After spending one week in the VFL with the Sandringham Zebras and missing the Saints Round 3 game against Adelaide Steele was recalled back to AFL level for St Kilda’s round 4 away game against Geelong and retained his position in the seniors for the remainder of the season. After Round 12 Steele had polled only 22 votes in the Trevor Barker Award, however a role change to that of run-with player was the catalyst for a barnstorming finish to the season which led to him rapidly moving  up the leaderboard.

On his role change Steele told ‘Saints Insider’ “Richo just gave me a role, he thought we needed to have a defensive midfielder inside the centre square playing on the opposition’s best player each week I guess, and I put my hand up and said I’d do that which was great because I get to sort of sit on the back of the best player. The ball’s always getting hit to him and get to play a lot more minutes obviously. It was an opportunity for me that I am grateful for and sort of develop my game in all areas, learnt a lot from the best players around the competition.”

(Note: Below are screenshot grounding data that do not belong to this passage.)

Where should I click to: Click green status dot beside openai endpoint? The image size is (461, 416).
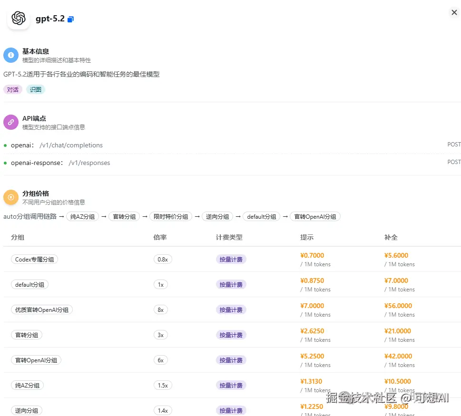point(5,145)
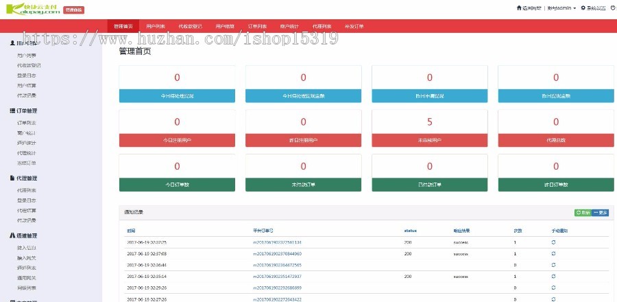Collapse the 通道管理 sidebar section

(x=23, y=236)
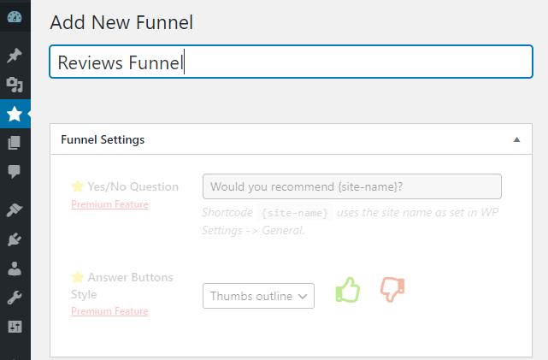
Task: Open Tools wrench icon
Action: pos(15,297)
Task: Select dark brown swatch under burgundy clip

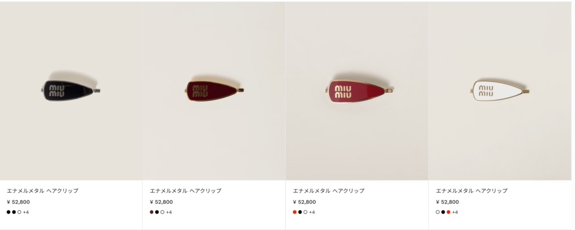Action: pos(152,212)
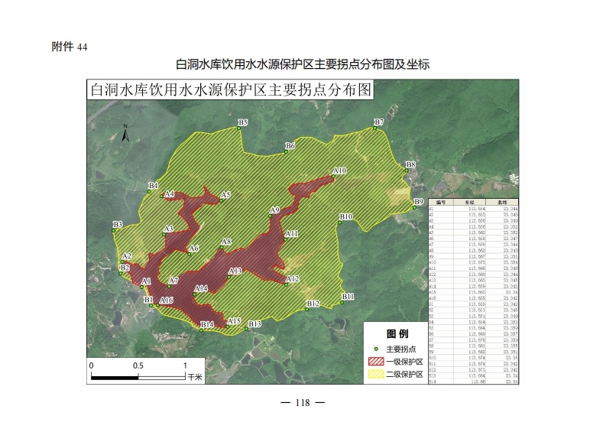This screenshot has width=606, height=429.
Task: Click the A10 turning point marker
Action: (334, 177)
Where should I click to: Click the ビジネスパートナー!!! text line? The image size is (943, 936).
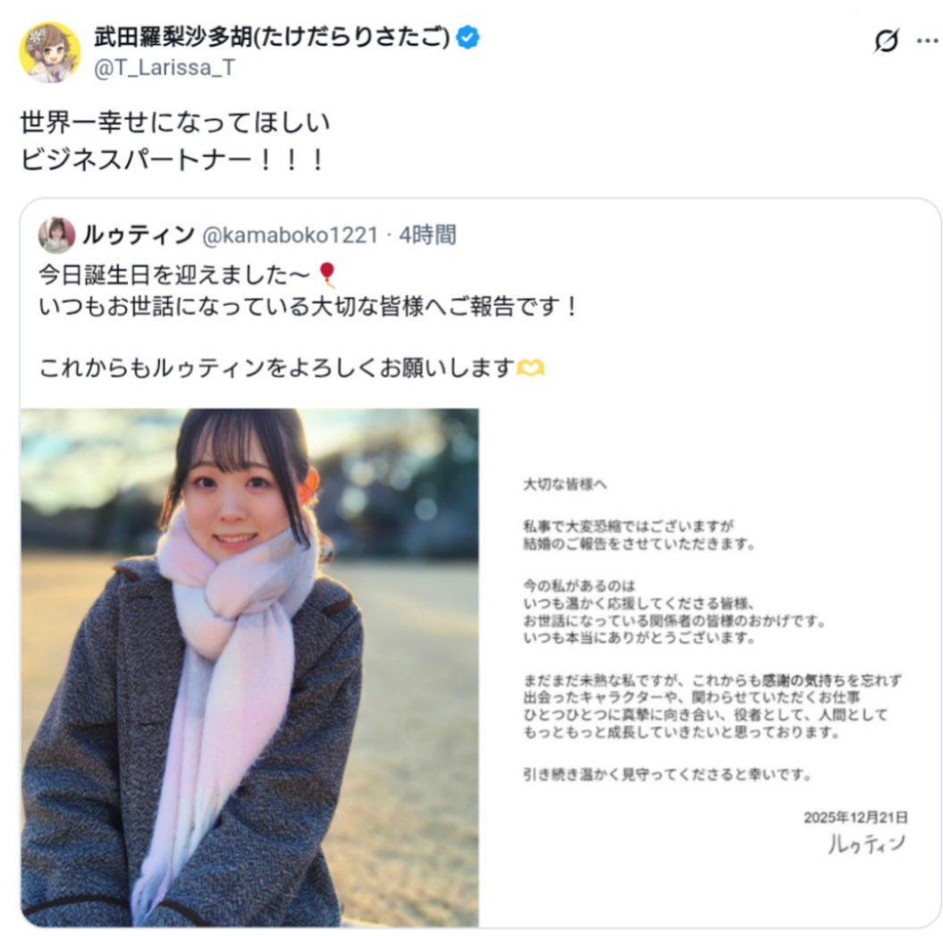tap(172, 160)
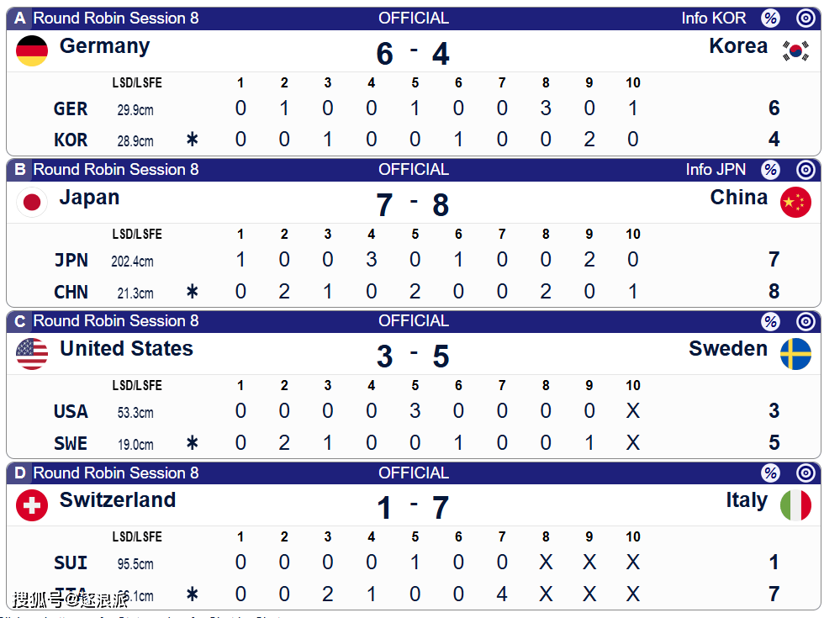This screenshot has height=618, width=824.
Task: Open the Info JPN link
Action: click(715, 169)
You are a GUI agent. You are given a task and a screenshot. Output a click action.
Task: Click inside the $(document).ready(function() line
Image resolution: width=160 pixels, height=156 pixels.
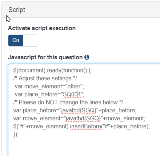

In Round 13 Steele was given the run-with role on Gold Coast midfielder David Swallow which he performed well to earn 10 votes in the Trevor Barker Award and contributed to St Kilda recording a two point victory at Metricon Stadium, St Kilda’s first win since Round 1 (they had a draw with the GWS Giants in Round 5).

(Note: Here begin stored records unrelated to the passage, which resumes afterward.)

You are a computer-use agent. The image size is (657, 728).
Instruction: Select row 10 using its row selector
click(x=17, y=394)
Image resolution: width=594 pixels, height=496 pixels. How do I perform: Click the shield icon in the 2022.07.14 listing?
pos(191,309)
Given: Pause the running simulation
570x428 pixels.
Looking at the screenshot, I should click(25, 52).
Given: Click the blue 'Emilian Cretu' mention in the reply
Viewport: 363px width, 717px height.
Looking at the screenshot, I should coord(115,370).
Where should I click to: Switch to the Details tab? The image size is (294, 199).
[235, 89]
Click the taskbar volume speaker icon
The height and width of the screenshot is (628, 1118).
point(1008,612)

At 22 years of age Steele played his 50th AFL game in Round 15 against Melbourne at the MCG, he nullified Clayton Oliver. The following week Steele limited the impact of Port Adelaide midfielder Ollie Wines.

Against Carlton in Round 17 opposed to Patrick Cripps Steele showed what he was capable of offensively, amassing a then career-high 33 disposals comprised of 12 kicks and 21 handballs and had a phenomenal disposal efficiency of 97%. Steele also laid a game-high 10 tackles, had a team-high seven clearances, a team-high 15 contested possessions, a goal assist and kicked a goal. Cripps also had a strong offensive game with 35 disposals, 10 clearances and kicked a goal.

Against his former side the Giants in Round 19 at the Sydney Showgrounds Steele restricted his former captain Callan Ward to 20 disposals, five contested possessions and two clearances whilst having 24 disposals, 14 contested possessions and five clearances himself. 

In Round 23 against North Melbourne at Marvel Stadium Steele had a career tackles high 35 disposals comprised of 12 kicks, a game-high 23 handballs, a game-highs nine tackle, equal game-high 15 contested possessions, a team-high 20 uncontested possessions, seven clearances, kicked an equal team-high two goals and polled one Brownlow Medal vote.  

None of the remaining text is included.